----- Exercise materials

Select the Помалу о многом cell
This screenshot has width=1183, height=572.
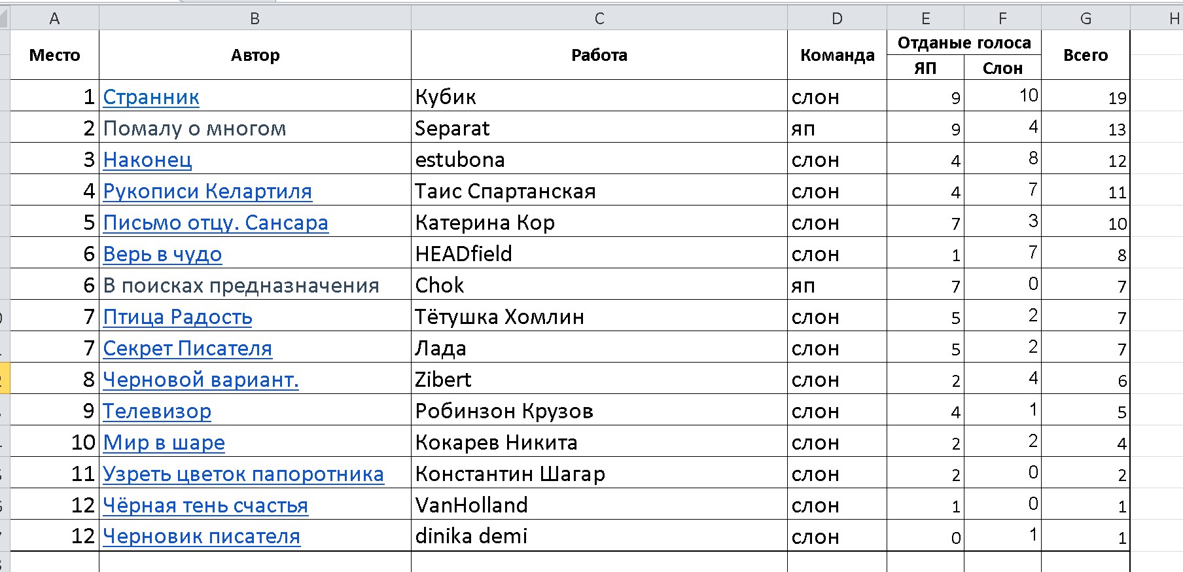[255, 128]
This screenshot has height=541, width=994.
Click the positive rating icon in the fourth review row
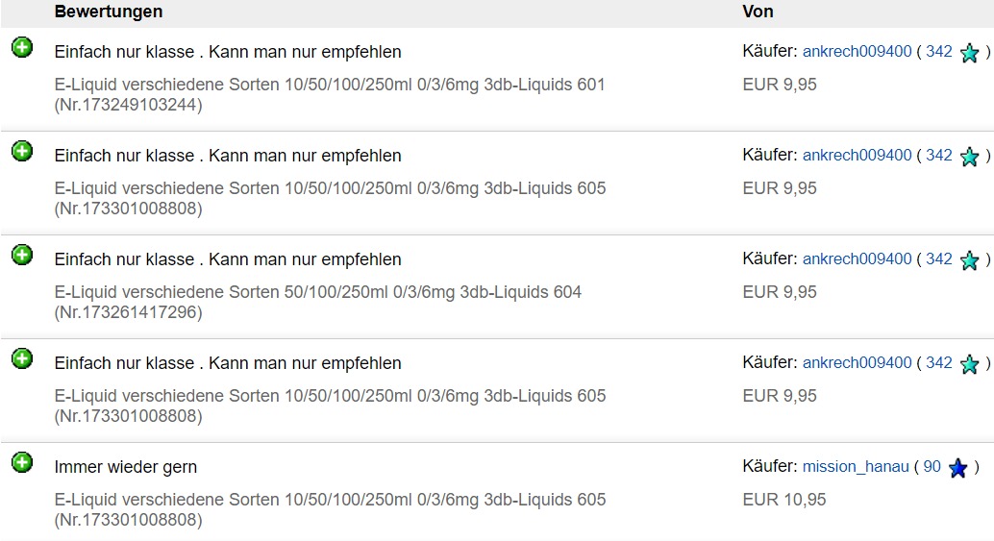pos(22,359)
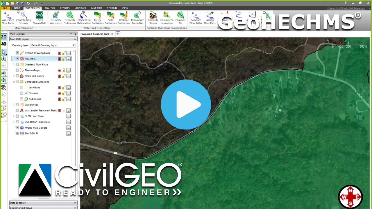Disable the Hybrid Map Google layer
372x209 pixels.
click(17, 128)
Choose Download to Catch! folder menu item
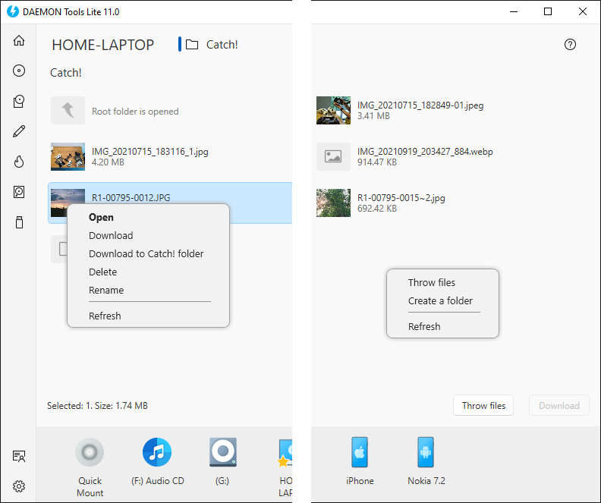601x503 pixels. click(146, 253)
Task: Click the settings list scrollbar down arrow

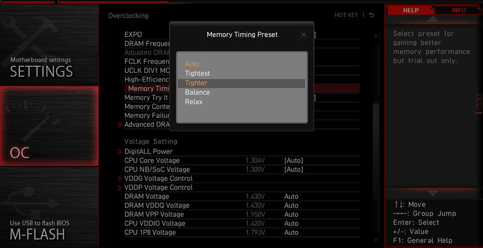Action: coord(376,240)
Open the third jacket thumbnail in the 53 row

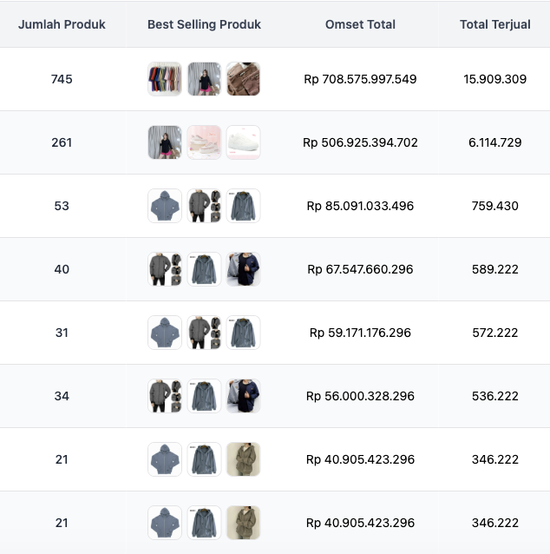tap(243, 206)
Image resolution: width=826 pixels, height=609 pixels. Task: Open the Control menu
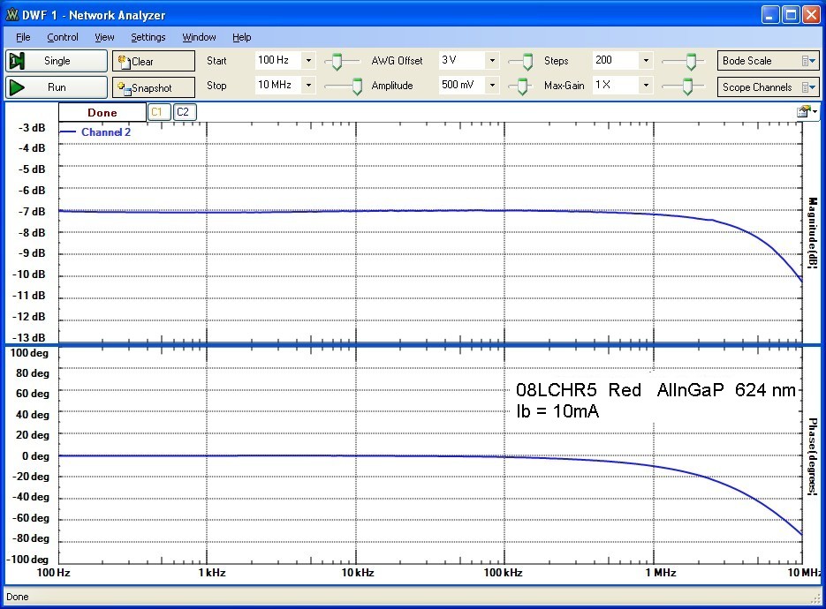[62, 37]
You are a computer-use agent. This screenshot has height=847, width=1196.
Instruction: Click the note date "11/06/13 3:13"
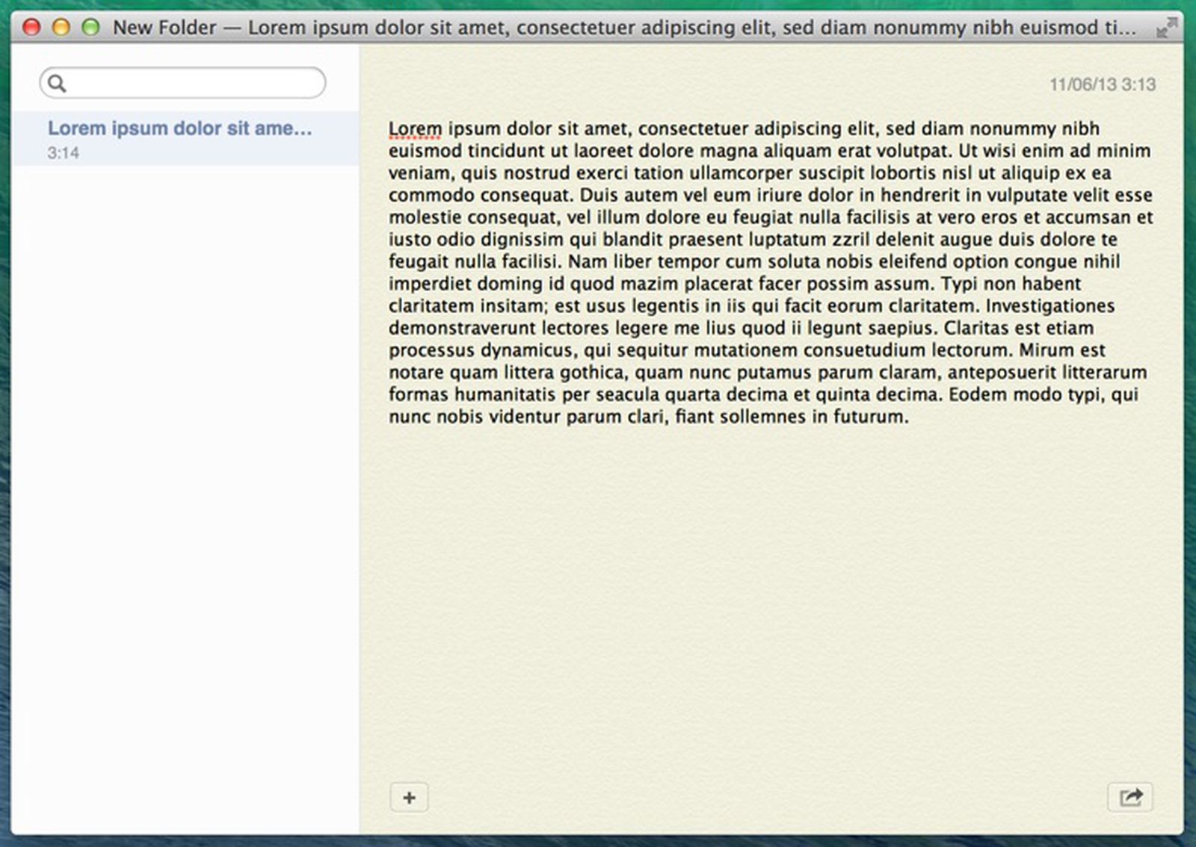click(1102, 84)
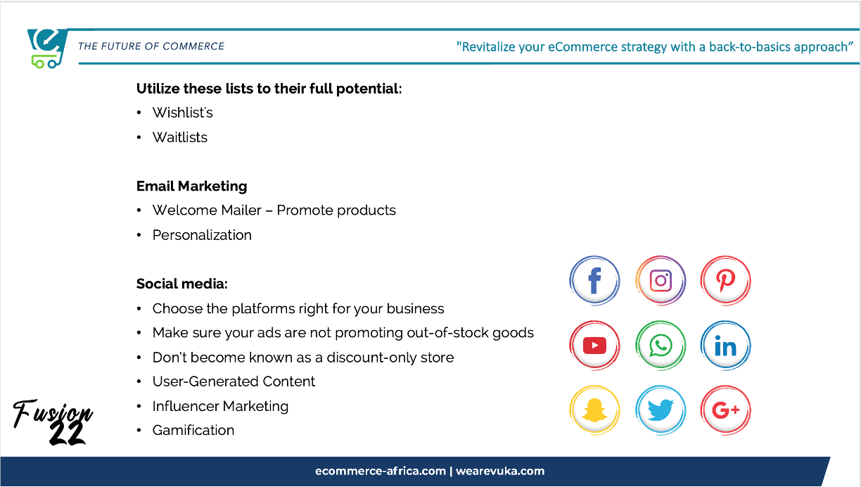The height and width of the screenshot is (487, 861).
Task: Select the Social media heading
Action: (x=181, y=284)
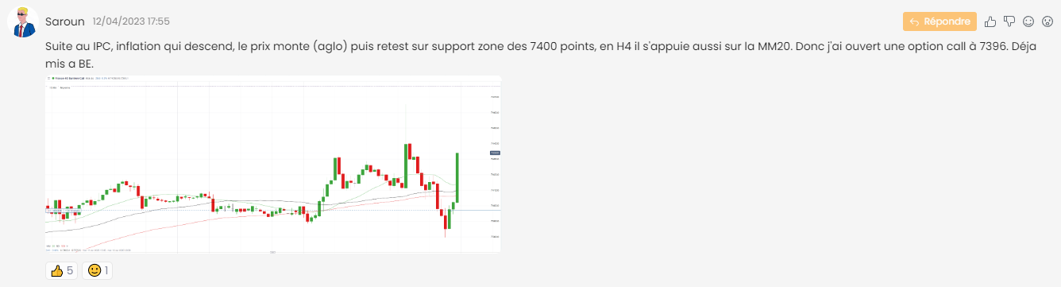Click the last tall green candlestick
1061x287 pixels.
point(458,176)
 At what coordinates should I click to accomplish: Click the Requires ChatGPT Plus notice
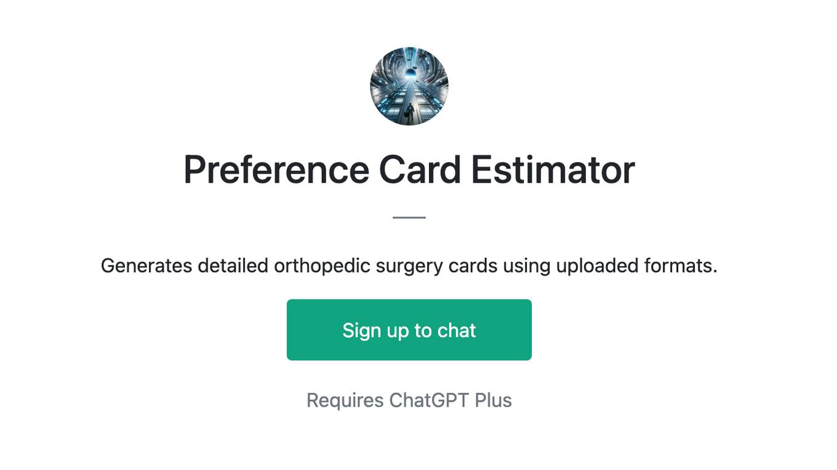pos(409,400)
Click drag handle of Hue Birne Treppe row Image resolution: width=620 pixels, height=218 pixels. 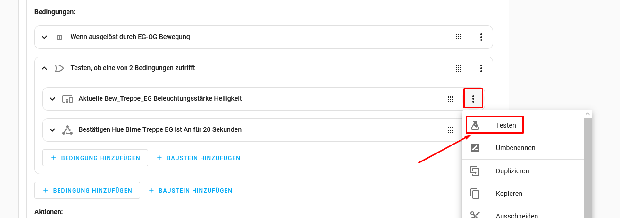tap(451, 130)
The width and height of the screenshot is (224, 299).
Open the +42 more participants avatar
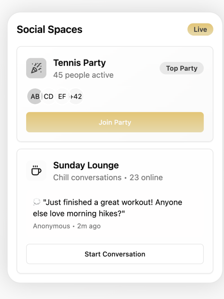[76, 96]
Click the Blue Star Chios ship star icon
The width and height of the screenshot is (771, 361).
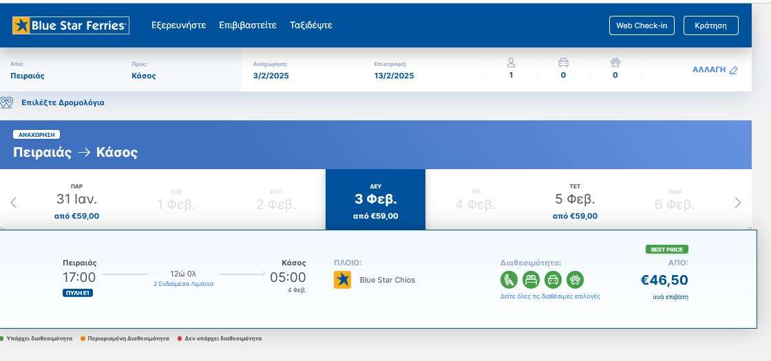[x=342, y=280]
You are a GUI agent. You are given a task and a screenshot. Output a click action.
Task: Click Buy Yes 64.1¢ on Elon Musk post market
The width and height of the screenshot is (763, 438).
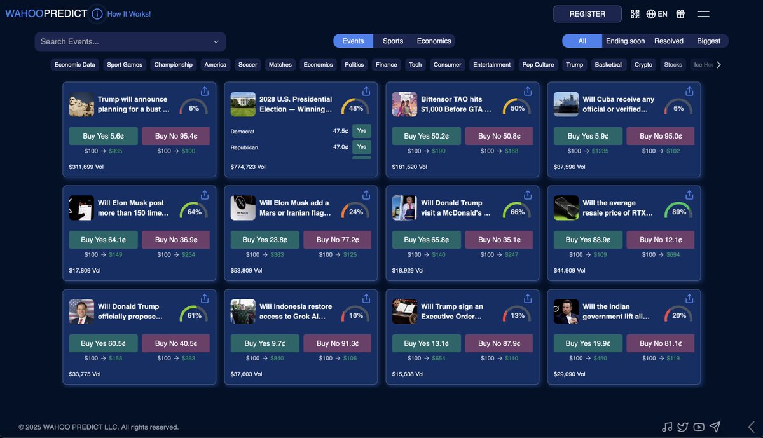[x=103, y=239]
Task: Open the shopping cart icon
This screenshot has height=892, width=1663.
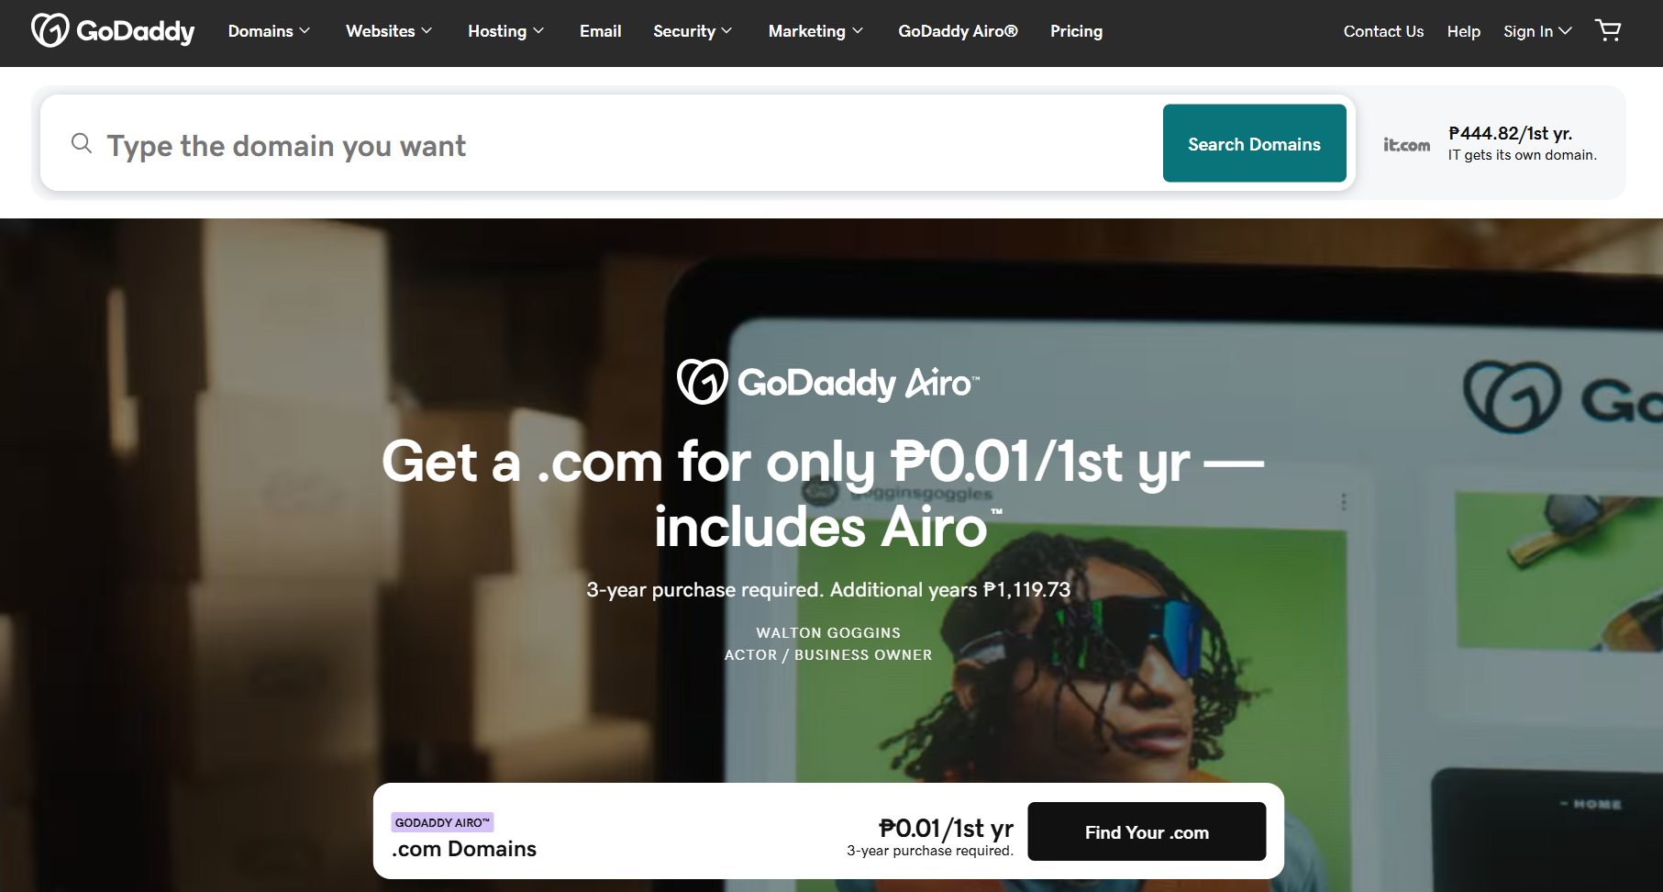Action: [1608, 30]
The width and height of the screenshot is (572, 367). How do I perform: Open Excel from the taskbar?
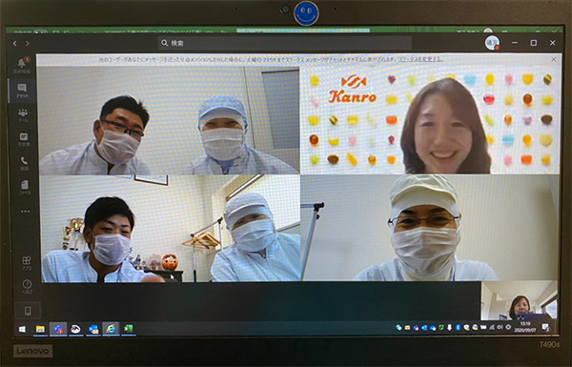[x=128, y=329]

----------

## What is expected
The required output is the span of lines from the line with "Task: Click Buy" through the final line of the listing above, reproduced exactly, minus the pictures.

## Solution for this task
Task: Click Buy Yes 64.1¢ on Elon Musk post market
The width and height of the screenshot is (763, 438).
[x=103, y=239]
Task: Open the shopping cart icon
This screenshot has height=892, width=1663.
Action: [1608, 30]
The width and height of the screenshot is (572, 367). How do I perform: Open Excel from the taskbar?
[x=128, y=329]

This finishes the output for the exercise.